# PROBLEM DESCRIPTION
From top to bottom, write out the listing exactly.

# GIVEN RECORDS
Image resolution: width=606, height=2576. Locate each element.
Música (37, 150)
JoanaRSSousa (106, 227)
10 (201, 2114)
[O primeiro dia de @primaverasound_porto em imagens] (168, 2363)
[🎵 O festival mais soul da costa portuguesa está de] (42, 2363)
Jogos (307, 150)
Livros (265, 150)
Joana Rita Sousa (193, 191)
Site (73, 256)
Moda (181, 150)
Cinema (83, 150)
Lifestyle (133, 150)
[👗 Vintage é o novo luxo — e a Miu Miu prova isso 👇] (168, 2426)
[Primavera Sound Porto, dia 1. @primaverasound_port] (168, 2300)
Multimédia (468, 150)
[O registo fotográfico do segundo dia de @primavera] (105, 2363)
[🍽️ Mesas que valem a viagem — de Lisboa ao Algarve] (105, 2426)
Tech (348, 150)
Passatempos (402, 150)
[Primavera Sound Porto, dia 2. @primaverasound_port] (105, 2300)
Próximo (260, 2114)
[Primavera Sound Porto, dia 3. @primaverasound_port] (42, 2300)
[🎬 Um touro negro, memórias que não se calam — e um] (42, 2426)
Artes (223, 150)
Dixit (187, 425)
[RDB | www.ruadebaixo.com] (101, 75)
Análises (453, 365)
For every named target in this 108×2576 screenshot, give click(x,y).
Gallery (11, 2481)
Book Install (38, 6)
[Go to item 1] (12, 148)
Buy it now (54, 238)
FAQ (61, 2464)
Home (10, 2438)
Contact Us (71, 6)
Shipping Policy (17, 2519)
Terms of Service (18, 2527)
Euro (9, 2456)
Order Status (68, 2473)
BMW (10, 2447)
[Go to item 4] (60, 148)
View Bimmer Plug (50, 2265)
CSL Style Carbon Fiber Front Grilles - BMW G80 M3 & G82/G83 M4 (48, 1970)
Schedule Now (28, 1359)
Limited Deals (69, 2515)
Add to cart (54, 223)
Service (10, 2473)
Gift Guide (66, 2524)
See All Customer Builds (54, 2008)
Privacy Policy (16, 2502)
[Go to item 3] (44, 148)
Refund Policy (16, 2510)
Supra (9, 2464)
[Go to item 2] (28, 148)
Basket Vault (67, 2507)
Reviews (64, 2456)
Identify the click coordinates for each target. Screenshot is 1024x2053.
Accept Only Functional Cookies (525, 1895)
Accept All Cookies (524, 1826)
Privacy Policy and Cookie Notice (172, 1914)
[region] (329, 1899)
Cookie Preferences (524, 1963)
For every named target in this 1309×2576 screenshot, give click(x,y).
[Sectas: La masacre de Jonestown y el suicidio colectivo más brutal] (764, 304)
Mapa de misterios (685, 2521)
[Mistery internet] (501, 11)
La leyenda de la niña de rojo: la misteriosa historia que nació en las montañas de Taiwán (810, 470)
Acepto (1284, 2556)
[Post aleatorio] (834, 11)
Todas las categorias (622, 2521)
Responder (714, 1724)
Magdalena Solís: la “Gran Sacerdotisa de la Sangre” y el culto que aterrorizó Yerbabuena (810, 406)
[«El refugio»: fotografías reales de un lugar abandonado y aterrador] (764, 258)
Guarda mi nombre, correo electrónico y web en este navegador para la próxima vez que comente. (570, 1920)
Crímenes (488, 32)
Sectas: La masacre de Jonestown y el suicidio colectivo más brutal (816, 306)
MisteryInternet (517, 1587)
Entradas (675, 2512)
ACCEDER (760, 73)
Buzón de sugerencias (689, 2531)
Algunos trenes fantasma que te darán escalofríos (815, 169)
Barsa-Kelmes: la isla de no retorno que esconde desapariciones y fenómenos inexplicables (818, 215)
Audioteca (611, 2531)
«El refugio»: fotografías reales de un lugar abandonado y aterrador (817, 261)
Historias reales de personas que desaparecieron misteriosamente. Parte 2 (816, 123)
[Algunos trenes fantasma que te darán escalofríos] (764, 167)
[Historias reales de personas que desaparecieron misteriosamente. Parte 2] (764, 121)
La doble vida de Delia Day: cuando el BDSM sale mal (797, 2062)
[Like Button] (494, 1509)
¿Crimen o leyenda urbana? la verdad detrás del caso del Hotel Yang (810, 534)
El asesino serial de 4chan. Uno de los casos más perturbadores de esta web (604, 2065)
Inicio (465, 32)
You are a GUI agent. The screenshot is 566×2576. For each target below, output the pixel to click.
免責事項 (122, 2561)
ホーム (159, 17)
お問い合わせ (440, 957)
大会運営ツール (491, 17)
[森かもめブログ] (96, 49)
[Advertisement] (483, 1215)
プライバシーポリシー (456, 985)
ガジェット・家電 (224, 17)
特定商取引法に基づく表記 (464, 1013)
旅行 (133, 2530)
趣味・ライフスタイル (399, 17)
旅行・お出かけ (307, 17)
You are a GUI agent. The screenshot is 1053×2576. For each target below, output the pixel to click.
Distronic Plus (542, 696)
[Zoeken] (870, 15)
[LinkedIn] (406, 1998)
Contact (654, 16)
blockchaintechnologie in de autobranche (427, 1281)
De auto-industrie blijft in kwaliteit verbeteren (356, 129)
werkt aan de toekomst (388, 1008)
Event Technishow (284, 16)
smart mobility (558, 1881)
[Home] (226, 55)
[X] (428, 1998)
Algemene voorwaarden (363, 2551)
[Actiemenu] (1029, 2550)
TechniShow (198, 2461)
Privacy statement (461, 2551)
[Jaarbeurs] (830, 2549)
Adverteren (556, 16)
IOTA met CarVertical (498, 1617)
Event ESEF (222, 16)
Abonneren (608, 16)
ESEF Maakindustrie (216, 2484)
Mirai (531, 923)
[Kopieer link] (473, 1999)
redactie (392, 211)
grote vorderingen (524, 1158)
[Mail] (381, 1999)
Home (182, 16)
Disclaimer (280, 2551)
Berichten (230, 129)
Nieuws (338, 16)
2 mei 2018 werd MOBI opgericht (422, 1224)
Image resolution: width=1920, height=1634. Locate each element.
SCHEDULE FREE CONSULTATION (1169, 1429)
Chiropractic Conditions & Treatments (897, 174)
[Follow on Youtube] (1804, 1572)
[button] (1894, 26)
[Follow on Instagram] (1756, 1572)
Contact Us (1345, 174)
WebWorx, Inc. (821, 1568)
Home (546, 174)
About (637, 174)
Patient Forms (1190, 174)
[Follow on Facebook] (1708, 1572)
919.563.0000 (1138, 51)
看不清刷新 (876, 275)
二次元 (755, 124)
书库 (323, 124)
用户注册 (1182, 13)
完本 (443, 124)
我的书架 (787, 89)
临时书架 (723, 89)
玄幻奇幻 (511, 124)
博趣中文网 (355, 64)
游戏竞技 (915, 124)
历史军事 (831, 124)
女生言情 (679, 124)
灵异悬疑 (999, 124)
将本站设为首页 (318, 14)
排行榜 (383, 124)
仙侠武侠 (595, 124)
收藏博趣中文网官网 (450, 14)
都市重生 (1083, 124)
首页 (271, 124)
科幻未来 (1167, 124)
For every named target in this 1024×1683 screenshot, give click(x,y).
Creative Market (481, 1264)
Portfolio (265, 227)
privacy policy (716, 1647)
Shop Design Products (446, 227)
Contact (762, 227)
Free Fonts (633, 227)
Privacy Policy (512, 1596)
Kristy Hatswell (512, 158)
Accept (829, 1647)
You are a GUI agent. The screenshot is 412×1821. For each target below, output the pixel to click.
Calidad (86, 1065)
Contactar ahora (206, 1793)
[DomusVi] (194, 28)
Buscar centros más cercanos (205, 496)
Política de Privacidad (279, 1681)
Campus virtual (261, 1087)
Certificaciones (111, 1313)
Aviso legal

# TASK SOLUTION
Image resolution: width=606, height=2576. Locate each element.
Música (37, 150)
JoanaRSSousa (106, 227)
10 (201, 2114)
[O primeiro dia de @primaverasound_porto em imagens] (168, 2363)
[🎵 O festival mais soul da costa portuguesa está de] (42, 2363)
Jogos (307, 150)
Livros (265, 150)
Joana Rita Sousa (193, 191)
Site (73, 256)
Moda (181, 150)
Cinema (83, 150)
Lifestyle (133, 150)
[👗 Vintage é o novo luxo — e a Miu Miu prova isso 👇] (168, 2426)
[Primavera Sound Porto, dia 1. @primaverasound_port] (168, 2300)
Multimédia (468, 150)
[O registo fotográfico do segundo dia de @primavera] (105, 2363)
[🍽️ Mesas que valem a viagem — de Lisboa ao Algarve] (105, 2426)
Tech (348, 150)
Passatempos (402, 150)
[Primavera Sound Porto, dia 2. @primaverasound_port] (105, 2300)
Próximo (260, 2114)
[Primavera Sound Porto, dia 3. @primaverasound_port] (42, 2300)
[🎬 Um touro negro, memórias que não se calam — e um] (42, 2426)
Artes (223, 150)
Dixit (187, 425)
[RDB | www.ruadebaixo.com] (101, 75)
Análises (453, 365)
For every named target in this 108×2576 screenshot, give click(x,y).
Gallery (11, 2481)
Book Install (38, 6)
[Go to item 1] (12, 148)
Buy it now (54, 238)
FAQ (61, 2464)
Home (10, 2438)
Contact Us (71, 6)
Shipping Policy (17, 2519)
Terms of Service (18, 2527)
Euro (9, 2456)
Order Status (68, 2473)
BMW (10, 2447)
[Go to item 4] (60, 148)
View Bimmer Plug (50, 2265)
CSL Style Carbon Fiber Front Grilles - BMW G80 M3 & G82/G83 M4 (48, 1970)
Schedule Now (28, 1359)
Limited Deals (69, 2515)
Add to cart (54, 223)
Service (10, 2473)
Gift Guide (66, 2524)
See All Customer Builds (54, 2008)
Privacy Policy (16, 2502)
[Go to item 3] (44, 148)
Refund Policy (16, 2510)
Supra (9, 2464)
[Go to item 2] (28, 148)
Basket Vault (67, 2507)
Reviews (64, 2456)
Identify the click coordinates for each target. Screenshot is 1024x2053.
Accept Only Functional Cookies (525, 1895)
Accept All Cookies (524, 1826)
Privacy Policy and Cookie Notice (172, 1914)
[region] (329, 1899)
Cookie Preferences (524, 1963)
For every named target in this 1309×2576 screenshot, give click(x,y).
[Sectas: La masacre de Jonestown y el suicidio colectivo más brutal] (764, 304)
Mapa de misterios (685, 2521)
[Mistery internet] (501, 11)
La leyenda de la niña de rojo: la misteriosa historia que nació en las montañas de Taiwán (810, 470)
Acepto (1284, 2556)
[Post aleatorio] (834, 11)
Todas las categorias (622, 2521)
Responder (714, 1724)
Magdalena Solís: la “Gran Sacerdotisa de la Sangre” y el culto que aterrorizó Yerbabuena (810, 406)
[«El refugio»: fotografías reales de un lugar abandonado y aterrador] (764, 258)
Guarda mi nombre, correo electrónico y web en este navegador para la próxima vez que comente. (570, 1920)
Crímenes (488, 32)
Sectas: La masacre de Jonestown y el suicidio colectivo más brutal (816, 306)
MisteryInternet (517, 1587)
Entradas (675, 2512)
ACCEDER (760, 73)
Buzón de sugerencias (689, 2531)
Algunos trenes fantasma que te darán escalofríos (815, 169)
Barsa-Kelmes: la isla de no retorno que esconde desapariciones y fenómenos inexplicables (818, 215)
Audioteca (611, 2531)
«El refugio»: fotografías reales de un lugar abandonado y aterrador (817, 261)
Historias reales de personas que desaparecieron misteriosamente. Parte 2 (816, 123)
[Algunos trenes fantasma que te darán escalofríos] (764, 167)
[Historias reales de personas que desaparecieron misteriosamente. Parte 2] (764, 121)
La doble vida de Delia Day: cuando el BDSM sale mal (797, 2062)
[Like Button] (494, 1509)
¿Crimen o leyenda urbana? la verdad detrás del caso del Hotel Yang (810, 534)
El asesino serial de 4chan. Uno de los casos más perturbadores de esta web (604, 2065)
Inicio (465, 32)
You are a GUI agent. The screenshot is 566×2576. For each target below, output the pixel to click.
免責事項 (122, 2561)
ホーム (159, 17)
お問い合わせ (440, 957)
大会運営ツール (491, 17)
[森かもめブログ] (96, 49)
[Advertisement] (483, 1215)
プライバシーポリシー (456, 985)
ガジェット・家電 (224, 17)
特定商取引法に基づく表記 (464, 1013)
旅行 (133, 2530)
趣味・ライフスタイル (399, 17)
旅行・お出かけ (307, 17)
You are a GUI agent. The screenshot is 1053×2576. For each target below, output the pixel to click.
Distronic Plus (542, 696)
[Zoeken] (870, 15)
[LinkedIn] (406, 1998)
Contact (654, 16)
blockchaintechnologie in de autobranche (427, 1281)
De auto-industrie blijft in kwaliteit verbeteren (356, 129)
werkt aan de toekomst (388, 1008)
Event Technishow (284, 16)
smart mobility (558, 1881)
[Home] (226, 55)
[X] (428, 1998)
Algemene voorwaarden (363, 2551)
[Actiemenu] (1029, 2550)
TechniShow (198, 2461)
Privacy statement (461, 2551)
[Jaarbeurs] (830, 2549)
Adverteren (556, 16)
IOTA met CarVertical (498, 1617)
Event ESEF (222, 16)
Abonneren (608, 16)
ESEF Maakindustrie (216, 2484)
Mirai (531, 923)
[Kopieer link] (473, 1999)
redactie (392, 211)
grote vorderingen (524, 1158)
[Mail] (381, 1999)
Home (182, 16)
Disclaimer (280, 2551)
Berichten (230, 129)
Nieuws (338, 16)
2 mei 2018 werd MOBI opgericht (422, 1224)
Image resolution: width=1920, height=1634. Locate each element.
SCHEDULE FREE CONSULTATION (1169, 1429)
Chiropractic Conditions & Treatments (897, 174)
[Follow on Youtube] (1804, 1572)
[button] (1894, 26)
[Follow on Instagram] (1756, 1572)
Contact Us (1345, 174)
WebWorx, Inc. (821, 1568)
Home (546, 174)
About (637, 174)
Patient Forms (1190, 174)
[Follow on Facebook] (1708, 1572)
919.563.0000 (1138, 51)
看不清刷新 (876, 275)
二次元 (755, 124)
书库 (323, 124)
用户注册 (1182, 13)
完本 (443, 124)
我的书架 (787, 89)
临时书架 (723, 89)
玄幻奇幻 (511, 124)
博趣中文网 (355, 64)
游戏竞技 (915, 124)
历史军事 (831, 124)
女生言情 (679, 124)
灵异悬疑 (999, 124)
将本站设为首页 (318, 14)
排行榜 (383, 124)
仙侠武侠 (595, 124)
收藏博趣中文网官网 (450, 14)
都市重生 (1083, 124)
首页 (271, 124)
科幻未来 (1167, 124)
For every named target in this 1024×1683 screenshot, give click(x,y).
Creative Market (481, 1264)
Portfolio (265, 227)
privacy policy (716, 1647)
Shop Design Products (446, 227)
Contact (762, 227)
Free Fonts (633, 227)
Privacy Policy (512, 1596)
Kristy Hatswell (512, 158)
Accept (829, 1647)
You are a GUI agent. The screenshot is 412×1821. For each target below, output the pixel to click.
Calidad (86, 1065)
Contactar ahora (206, 1793)
[DomusVi] (194, 28)
Buscar centros más cercanos (205, 496)
Política de Privacidad (279, 1681)
Campus virtual (261, 1087)
Certificaciones (111, 1313)
Aviso legal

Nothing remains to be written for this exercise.